▶ Exercise goal: Reproduce the rows from the line containing "Image resolution: width=1343" through the end of the rows, changing "United Kingdom" to "Ireland" and leaving all else unchanged.

▶ Supplied material:

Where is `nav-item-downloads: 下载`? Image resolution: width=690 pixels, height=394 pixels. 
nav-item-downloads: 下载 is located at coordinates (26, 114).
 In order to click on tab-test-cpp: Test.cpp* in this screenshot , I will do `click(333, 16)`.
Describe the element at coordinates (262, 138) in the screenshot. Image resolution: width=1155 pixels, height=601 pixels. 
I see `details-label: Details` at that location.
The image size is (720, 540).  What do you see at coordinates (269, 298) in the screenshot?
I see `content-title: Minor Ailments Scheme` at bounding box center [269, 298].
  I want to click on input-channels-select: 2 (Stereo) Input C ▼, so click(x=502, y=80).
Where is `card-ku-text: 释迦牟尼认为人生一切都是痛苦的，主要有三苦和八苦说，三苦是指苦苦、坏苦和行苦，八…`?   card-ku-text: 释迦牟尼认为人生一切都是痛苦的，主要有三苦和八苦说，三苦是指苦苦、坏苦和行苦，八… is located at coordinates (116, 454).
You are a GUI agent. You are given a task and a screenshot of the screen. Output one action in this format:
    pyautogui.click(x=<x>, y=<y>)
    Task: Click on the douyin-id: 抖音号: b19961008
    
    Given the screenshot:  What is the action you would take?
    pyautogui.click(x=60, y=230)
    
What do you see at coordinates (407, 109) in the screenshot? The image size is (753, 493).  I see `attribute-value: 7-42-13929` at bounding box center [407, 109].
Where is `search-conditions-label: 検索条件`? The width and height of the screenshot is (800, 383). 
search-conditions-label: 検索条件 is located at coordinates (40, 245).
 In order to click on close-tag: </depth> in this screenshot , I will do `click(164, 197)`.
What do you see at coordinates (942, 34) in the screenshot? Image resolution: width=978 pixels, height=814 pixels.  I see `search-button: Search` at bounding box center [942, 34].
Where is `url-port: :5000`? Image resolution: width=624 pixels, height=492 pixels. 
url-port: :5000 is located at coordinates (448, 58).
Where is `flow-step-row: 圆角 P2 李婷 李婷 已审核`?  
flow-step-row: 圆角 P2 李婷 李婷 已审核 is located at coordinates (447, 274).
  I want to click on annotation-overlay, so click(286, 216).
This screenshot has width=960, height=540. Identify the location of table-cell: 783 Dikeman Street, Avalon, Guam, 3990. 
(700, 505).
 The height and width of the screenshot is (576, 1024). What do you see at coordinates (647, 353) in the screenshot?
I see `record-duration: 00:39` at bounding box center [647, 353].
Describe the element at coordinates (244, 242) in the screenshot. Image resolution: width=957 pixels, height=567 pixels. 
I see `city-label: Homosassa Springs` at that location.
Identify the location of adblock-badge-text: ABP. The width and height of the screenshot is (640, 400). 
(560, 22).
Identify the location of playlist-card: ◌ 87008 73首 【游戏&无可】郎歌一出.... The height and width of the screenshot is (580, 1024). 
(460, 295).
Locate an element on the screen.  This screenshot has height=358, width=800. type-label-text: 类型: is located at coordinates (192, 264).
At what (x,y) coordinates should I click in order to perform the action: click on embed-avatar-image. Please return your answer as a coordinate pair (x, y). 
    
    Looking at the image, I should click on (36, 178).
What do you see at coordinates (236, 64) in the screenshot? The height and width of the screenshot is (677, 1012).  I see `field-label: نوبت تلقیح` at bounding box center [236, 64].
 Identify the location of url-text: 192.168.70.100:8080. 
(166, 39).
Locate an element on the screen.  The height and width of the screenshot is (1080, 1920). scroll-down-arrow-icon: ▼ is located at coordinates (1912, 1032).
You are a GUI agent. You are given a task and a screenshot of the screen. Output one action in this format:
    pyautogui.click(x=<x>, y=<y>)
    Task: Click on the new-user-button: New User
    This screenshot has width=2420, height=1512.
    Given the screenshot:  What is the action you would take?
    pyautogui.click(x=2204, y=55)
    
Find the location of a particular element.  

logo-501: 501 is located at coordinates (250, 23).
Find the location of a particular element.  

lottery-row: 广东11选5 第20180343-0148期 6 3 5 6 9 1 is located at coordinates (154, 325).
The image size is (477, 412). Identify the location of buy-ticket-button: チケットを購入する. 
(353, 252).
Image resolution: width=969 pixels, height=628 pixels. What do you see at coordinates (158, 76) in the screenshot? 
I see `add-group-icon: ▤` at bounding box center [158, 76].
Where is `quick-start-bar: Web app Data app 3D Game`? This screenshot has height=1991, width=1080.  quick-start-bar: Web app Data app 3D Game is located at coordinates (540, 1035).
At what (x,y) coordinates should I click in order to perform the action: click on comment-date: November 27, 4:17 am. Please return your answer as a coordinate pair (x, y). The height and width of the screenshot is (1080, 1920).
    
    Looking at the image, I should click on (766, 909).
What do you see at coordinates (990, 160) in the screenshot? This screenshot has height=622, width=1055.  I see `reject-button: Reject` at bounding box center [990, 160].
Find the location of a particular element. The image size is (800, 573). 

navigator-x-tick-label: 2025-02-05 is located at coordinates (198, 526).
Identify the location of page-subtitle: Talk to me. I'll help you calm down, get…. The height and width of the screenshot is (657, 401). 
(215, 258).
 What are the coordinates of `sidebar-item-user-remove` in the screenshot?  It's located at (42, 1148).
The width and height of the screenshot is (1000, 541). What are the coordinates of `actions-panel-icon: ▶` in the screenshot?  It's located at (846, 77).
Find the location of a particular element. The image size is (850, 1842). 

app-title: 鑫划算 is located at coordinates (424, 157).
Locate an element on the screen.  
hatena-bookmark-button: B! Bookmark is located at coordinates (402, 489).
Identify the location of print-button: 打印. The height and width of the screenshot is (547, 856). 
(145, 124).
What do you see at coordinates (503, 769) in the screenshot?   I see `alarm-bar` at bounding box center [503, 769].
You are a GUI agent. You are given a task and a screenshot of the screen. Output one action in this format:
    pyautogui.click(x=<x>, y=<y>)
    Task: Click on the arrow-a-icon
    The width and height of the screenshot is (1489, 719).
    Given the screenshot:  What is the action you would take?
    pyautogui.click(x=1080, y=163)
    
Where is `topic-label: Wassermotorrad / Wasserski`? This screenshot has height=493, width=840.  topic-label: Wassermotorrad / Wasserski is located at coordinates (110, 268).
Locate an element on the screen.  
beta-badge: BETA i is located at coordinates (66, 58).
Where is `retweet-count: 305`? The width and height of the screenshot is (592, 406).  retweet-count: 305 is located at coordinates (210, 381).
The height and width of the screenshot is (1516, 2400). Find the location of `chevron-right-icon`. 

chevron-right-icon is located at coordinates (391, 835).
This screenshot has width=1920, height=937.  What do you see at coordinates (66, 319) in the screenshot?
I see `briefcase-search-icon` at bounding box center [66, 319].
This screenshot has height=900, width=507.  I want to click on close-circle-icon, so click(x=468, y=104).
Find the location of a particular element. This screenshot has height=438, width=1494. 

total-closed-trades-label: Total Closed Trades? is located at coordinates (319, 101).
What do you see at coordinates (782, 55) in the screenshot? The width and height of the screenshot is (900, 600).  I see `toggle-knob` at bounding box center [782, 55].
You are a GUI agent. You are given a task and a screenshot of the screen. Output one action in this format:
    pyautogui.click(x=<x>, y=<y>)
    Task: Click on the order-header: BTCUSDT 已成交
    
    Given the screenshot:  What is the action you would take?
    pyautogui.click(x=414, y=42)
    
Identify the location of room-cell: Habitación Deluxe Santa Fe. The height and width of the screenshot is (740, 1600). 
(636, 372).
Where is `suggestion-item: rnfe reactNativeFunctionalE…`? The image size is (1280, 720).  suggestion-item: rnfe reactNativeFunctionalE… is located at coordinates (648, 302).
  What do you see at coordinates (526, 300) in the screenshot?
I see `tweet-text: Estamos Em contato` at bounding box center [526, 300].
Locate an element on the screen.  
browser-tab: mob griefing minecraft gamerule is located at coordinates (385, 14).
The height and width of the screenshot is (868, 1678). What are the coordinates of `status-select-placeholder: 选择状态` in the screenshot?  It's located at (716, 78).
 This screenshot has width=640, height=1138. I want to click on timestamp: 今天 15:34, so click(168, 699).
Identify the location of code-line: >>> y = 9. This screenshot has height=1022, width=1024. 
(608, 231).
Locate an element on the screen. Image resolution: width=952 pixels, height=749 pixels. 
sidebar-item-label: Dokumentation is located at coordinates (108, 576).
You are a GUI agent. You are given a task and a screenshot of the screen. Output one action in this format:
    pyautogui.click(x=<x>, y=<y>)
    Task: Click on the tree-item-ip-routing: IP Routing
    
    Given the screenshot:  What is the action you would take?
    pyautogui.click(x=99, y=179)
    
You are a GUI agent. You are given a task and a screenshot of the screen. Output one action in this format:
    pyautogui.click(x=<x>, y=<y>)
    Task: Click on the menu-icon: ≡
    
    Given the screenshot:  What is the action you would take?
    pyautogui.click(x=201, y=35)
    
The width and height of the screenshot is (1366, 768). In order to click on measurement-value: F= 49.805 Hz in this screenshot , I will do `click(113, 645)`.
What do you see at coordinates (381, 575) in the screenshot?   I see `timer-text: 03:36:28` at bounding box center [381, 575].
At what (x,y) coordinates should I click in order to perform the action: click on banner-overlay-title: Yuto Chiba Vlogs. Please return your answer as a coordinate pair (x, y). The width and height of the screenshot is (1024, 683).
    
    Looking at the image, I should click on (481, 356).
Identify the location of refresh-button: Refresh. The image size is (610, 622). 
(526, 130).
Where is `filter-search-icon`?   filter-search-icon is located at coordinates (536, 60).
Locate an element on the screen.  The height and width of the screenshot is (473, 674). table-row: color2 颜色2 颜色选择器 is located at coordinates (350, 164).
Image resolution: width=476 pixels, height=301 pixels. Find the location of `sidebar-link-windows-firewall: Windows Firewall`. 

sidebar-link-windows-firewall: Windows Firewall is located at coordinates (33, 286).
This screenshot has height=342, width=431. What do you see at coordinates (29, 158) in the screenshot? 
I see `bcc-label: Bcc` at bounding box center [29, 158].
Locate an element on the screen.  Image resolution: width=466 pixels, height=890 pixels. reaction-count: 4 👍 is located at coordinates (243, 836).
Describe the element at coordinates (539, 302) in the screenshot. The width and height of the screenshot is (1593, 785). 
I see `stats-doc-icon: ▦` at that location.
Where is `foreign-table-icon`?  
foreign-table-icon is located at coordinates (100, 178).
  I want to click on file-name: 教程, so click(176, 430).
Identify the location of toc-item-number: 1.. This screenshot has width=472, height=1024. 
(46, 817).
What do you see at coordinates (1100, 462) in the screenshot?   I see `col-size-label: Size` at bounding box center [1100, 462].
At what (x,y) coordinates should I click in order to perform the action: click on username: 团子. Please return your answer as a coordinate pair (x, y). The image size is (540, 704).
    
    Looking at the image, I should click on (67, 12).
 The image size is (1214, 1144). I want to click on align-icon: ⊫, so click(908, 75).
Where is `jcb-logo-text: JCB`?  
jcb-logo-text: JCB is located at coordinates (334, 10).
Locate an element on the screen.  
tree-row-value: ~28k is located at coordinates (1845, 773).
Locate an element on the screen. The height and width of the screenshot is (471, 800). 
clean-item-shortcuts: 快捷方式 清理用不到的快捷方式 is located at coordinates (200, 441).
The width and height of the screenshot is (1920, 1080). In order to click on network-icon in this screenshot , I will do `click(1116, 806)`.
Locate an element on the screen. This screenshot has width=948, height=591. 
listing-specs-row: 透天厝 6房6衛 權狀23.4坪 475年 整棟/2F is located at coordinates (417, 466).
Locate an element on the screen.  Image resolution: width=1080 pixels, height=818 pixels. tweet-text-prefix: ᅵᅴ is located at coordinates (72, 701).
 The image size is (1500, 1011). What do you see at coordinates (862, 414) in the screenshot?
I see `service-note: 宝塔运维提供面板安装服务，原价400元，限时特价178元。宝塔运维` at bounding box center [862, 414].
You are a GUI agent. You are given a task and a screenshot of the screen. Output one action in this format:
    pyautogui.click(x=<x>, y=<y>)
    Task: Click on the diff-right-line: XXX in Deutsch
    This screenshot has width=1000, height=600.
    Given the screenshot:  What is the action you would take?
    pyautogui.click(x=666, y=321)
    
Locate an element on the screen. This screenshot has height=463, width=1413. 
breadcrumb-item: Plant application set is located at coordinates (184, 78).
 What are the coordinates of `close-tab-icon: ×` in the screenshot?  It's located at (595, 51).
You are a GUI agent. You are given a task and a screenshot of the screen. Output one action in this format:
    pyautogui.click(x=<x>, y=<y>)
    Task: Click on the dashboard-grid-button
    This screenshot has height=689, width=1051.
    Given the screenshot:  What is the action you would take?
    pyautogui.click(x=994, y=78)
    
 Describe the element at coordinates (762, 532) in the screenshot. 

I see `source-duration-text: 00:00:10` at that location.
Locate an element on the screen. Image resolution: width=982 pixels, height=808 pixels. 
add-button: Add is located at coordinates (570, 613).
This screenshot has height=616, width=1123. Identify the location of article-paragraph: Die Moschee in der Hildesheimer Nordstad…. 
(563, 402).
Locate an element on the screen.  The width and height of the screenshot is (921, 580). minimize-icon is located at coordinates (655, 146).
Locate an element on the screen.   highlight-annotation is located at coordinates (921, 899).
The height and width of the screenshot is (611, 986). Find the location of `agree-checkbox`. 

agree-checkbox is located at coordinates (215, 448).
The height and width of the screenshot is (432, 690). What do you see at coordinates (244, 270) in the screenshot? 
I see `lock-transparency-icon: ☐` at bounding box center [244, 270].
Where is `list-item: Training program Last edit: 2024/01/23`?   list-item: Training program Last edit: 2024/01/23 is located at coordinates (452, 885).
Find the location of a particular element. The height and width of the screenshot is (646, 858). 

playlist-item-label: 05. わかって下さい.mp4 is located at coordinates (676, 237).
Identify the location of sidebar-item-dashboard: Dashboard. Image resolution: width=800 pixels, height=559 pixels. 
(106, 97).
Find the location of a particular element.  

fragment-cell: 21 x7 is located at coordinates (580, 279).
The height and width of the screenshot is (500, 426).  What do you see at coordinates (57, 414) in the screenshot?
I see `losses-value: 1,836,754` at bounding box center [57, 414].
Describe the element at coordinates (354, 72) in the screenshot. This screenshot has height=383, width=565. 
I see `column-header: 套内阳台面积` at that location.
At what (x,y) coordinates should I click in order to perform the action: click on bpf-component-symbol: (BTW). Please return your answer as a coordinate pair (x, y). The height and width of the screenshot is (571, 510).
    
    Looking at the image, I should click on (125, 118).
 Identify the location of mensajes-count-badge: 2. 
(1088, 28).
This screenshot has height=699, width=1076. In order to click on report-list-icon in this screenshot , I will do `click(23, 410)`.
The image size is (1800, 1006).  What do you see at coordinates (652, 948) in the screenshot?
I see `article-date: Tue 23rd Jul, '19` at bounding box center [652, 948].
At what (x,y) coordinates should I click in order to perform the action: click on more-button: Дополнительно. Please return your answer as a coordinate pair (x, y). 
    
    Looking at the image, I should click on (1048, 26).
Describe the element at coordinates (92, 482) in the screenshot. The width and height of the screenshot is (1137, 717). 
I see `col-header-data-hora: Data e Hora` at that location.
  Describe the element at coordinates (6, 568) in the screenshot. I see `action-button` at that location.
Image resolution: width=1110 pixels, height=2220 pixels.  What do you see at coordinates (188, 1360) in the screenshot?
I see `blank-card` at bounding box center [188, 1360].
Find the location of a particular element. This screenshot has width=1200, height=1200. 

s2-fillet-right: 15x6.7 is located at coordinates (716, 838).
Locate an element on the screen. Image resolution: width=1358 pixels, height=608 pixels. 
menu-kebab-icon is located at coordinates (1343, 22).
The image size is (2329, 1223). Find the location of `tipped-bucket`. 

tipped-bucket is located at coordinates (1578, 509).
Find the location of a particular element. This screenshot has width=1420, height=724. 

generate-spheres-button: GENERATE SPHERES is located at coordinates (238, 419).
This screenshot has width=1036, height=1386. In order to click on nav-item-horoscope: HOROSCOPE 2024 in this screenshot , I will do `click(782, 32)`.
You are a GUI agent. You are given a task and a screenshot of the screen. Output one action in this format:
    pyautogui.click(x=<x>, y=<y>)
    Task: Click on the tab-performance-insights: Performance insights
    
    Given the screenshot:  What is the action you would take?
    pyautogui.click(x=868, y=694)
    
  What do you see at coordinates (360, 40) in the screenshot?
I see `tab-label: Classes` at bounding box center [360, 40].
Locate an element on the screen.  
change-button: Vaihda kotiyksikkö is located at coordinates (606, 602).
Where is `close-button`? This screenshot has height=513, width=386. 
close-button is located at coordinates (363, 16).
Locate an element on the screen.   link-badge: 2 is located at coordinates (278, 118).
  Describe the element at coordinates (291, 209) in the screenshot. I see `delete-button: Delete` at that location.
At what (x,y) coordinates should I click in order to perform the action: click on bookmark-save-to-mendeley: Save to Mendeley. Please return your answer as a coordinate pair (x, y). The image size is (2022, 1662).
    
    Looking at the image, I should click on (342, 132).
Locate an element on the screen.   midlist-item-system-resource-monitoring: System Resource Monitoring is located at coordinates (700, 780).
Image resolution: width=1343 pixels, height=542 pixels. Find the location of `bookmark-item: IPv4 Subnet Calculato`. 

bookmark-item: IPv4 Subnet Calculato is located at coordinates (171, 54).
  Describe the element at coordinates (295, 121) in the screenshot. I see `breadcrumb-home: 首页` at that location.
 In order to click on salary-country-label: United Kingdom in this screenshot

▶ Answer box:
Image resolution: width=1343 pixels, height=542 pixels. Find the location of `bookmark-item: IPv4 Subnet Calculato`. 

bookmark-item: IPv4 Subnet Calculato is located at coordinates (171, 54).
  Describe the element at coordinates (295, 121) in the screenshot. I see `breadcrumb-home: 首页` at that location.
 In order to click on salary-country-label: Ireland in this screenshot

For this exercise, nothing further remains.